▶ _STATED TASK_:
Please copy out the lines below word for word, all of them.

---

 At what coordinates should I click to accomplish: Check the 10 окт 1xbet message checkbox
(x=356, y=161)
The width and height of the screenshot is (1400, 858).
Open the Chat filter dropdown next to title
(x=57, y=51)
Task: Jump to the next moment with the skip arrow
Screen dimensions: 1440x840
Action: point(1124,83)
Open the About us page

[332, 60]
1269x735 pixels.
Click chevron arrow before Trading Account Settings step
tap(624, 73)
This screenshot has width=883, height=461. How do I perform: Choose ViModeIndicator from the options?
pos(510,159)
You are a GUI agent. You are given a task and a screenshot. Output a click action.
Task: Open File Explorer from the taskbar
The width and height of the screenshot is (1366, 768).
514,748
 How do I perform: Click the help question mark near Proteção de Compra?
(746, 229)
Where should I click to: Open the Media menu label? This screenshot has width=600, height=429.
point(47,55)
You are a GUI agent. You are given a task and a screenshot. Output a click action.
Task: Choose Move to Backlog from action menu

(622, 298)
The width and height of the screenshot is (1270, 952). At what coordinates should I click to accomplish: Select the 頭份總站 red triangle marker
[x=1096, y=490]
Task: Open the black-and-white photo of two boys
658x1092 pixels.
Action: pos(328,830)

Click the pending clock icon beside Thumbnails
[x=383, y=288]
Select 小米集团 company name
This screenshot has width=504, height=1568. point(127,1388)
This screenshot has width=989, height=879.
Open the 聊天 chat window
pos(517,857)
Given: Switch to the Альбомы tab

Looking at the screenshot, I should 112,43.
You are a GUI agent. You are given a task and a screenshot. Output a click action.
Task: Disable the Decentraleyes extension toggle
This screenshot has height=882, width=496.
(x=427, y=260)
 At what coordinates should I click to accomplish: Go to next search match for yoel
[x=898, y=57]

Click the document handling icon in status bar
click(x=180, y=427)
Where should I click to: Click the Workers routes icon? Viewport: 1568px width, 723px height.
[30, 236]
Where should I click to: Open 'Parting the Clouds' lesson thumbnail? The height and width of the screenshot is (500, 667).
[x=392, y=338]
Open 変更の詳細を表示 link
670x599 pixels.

---

▶ _SOLUTION_:
 At what coordinates should I click to accomplish: Check the 10 окт 1xbet message checkbox
(x=356, y=161)
The width and height of the screenshot is (1400, 858).
Open the Chat filter dropdown next to title
(x=57, y=51)
Task: Jump to the next moment with the skip arrow
Screen dimensions: 1440x840
Action: point(1124,83)
Open the About us page

[332, 60]
1269x735 pixels.
Click chevron arrow before Trading Account Settings step
tap(624, 73)
This screenshot has width=883, height=461. How do I perform: Choose ViModeIndicator from the options?
pos(510,159)
You are a GUI agent. You are given a task and a screenshot. Output a click action.
Task: Open File Explorer from the taskbar
The width and height of the screenshot is (1366, 768).
514,748
 How do I perform: Click the help question mark near Proteção de Compra?
(746, 229)
Where should I click to: Open the Media menu label? This screenshot has width=600, height=429.
point(47,55)
You are a GUI agent. You are given a task and a screenshot. Output a click action.
Task: Choose Move to Backlog from action menu

(622, 298)
The width and height of the screenshot is (1270, 952). At what coordinates should I click to accomplish: Select the 頭份總站 red triangle marker
[x=1096, y=490]
Task: Open the black-and-white photo of two boys
658x1092 pixels.
Action: pos(328,830)

Click the pending clock icon beside Thumbnails
[x=383, y=288]
Select 小米集团 company name
This screenshot has width=504, height=1568. point(127,1388)
This screenshot has width=989, height=879.
Open the 聊天 chat window
pos(517,857)
Given: Switch to the Альбомы tab

Looking at the screenshot, I should 112,43.
You are a GUI agent. You are given a task and a screenshot. Output a click action.
Task: Disable the Decentraleyes extension toggle
This screenshot has height=882, width=496.
(x=427, y=260)
 At what coordinates should I click to accomplish: Go to next search match for yoel
[x=898, y=57]

Click the document handling icon in status bar
click(x=180, y=427)
Where should I click to: Click the Workers routes icon? Viewport: 1568px width, 723px height.
[30, 236]
Where should I click to: Open 'Parting the Clouds' lesson thumbnail? The height and width of the screenshot is (500, 667).
[x=392, y=338]
Open 変更の詳細を表示 link
670x599 pixels.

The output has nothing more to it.